O efeito retórico da provocação seria posteriormente denegado pelo autor em face de seus críticos. Se em Significado e Interpretação cria-se uma equivalência tácita entre “mitologia” e “mentira”, e “História” e “verdade”, Skinner pontua em escritos subsequentes que nosso acesso ao real é sempre eivado por escolhas teórico-metodológicas. O critério de fidelidade do historiador das ideias em relação a seu objeto não pode, assim, estar simplesmente baseado em um critério positivo-objetivista de verdade, já que a suposição epistemológica de um acesso a “fatos puros” por parte do historiador configura uma falha teórica ou, poderíamos dizer, utilizando-nos do jogo retórico do autor, uma mitologia da transparência. As percepções que temos das coisas são, em última análise, interpretações (SKINNER, 2002, introdução).

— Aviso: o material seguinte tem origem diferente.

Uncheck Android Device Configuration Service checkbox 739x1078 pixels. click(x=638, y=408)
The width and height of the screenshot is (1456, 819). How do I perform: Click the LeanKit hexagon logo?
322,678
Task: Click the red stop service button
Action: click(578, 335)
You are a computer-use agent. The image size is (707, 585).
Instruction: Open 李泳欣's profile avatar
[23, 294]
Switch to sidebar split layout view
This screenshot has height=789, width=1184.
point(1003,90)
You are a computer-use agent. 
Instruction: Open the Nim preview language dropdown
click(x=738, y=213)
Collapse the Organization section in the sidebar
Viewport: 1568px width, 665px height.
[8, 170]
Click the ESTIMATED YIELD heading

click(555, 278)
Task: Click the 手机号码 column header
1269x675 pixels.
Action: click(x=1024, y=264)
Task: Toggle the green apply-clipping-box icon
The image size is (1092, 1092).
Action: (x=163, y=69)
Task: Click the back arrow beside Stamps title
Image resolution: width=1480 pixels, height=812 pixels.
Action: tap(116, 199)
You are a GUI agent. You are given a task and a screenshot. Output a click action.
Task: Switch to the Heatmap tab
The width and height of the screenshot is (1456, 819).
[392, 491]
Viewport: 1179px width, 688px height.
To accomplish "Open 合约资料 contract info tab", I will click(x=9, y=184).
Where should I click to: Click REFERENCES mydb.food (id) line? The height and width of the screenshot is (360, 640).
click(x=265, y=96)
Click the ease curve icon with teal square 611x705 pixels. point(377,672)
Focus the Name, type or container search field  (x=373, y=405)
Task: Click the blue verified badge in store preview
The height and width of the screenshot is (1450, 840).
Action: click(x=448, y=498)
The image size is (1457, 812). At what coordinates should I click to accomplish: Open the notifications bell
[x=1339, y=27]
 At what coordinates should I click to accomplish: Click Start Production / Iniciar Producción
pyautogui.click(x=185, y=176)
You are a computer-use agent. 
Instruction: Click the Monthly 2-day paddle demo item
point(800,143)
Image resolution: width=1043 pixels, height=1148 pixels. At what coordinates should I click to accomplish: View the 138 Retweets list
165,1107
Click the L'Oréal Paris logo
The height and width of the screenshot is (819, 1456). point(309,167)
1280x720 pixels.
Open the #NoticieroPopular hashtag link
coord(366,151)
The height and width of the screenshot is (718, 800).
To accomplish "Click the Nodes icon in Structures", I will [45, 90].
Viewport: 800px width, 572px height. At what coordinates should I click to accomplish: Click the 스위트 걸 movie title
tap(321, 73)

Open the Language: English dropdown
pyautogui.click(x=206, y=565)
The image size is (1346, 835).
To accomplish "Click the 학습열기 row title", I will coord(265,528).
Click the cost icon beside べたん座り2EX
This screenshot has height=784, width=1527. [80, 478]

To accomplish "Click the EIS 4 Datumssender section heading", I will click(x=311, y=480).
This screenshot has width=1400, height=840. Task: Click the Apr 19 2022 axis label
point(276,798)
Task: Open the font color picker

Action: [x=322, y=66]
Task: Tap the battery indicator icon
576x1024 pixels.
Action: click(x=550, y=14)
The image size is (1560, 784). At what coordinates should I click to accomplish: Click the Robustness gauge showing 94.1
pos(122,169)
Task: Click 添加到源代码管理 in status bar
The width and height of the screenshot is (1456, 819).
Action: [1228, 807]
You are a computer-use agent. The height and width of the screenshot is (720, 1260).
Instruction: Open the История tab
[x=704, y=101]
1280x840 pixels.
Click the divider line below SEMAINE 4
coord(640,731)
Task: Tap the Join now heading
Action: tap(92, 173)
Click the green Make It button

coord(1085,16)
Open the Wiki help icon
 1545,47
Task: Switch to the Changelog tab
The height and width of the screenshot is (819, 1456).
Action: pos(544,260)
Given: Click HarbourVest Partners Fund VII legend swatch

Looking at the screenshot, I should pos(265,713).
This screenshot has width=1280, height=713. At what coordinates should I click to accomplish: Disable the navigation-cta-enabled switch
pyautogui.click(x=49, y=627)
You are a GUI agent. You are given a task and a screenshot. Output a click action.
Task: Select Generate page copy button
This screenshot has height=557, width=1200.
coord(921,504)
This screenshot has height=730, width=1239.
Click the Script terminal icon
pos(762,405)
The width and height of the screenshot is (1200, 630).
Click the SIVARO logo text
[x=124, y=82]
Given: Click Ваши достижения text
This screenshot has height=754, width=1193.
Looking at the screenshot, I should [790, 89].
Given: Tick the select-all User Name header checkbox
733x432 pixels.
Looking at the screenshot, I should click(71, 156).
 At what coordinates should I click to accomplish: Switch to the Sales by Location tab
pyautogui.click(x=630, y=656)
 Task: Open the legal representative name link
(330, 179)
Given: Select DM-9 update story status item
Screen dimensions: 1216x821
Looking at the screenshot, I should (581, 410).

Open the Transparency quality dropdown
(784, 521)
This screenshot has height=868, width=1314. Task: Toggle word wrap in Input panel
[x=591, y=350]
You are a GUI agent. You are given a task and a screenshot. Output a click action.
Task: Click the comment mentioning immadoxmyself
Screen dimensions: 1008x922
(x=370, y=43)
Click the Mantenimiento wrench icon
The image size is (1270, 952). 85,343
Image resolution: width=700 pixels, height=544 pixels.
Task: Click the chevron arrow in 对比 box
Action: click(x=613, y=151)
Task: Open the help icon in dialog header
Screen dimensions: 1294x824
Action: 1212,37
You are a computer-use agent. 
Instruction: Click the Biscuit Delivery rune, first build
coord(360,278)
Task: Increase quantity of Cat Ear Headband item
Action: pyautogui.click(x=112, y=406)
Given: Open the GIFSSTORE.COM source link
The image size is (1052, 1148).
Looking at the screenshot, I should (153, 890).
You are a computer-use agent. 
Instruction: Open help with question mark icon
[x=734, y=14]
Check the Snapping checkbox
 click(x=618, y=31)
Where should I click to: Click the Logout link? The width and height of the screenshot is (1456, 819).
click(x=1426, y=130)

A metodologia de Skinner, assim, não está baseada em uma maior fidelidade aos fatos em si, mas a uma noção particular de intencionalidade autoral. Essa, por sua vez, apoia-se em uma apropriação da teoria dos atos de fala de J. L. Austin que determina a necessidade de reconstrução do contexto linguístico, e não apenas sociológico, em que estão inseridos os textos e autores que configuram o objeto de estudo do/a pesquisador/a. Há, na proposta de Skinner, uma ênfase conferida à dimensão ilocucionária dos atos de fala, ou seja, àquela relativa ao que um determinado agente está fazendo ao dizer (in saying) algo. É nessa dimensão que reside a potência de um texto enquanto ação, o que, segundo a recepção skinneriana de Austin, estabelece uma relação de identidade com a intenção de um agente ao dizer algo em determinado contexto de convenções linguísticas.
Caberia ao/à pesquisador/a, portanto, uma reconstituição desse contexto baseada em uma história das ideologias, o que, para Skinner, em oposição à aposta marxiana de tomar esse termo como figura da falsa consciência, significa uma investigação e explicitação das funções desempenhadas pelas ideias no sentido da legitimação de instituições e práticas políticas. O que importaria, assim, seria o modo como as ideias se vinculam e se tornam condições de possibilidade para as posições práticas dos agentes no âmbito das disputas políticas de uma época.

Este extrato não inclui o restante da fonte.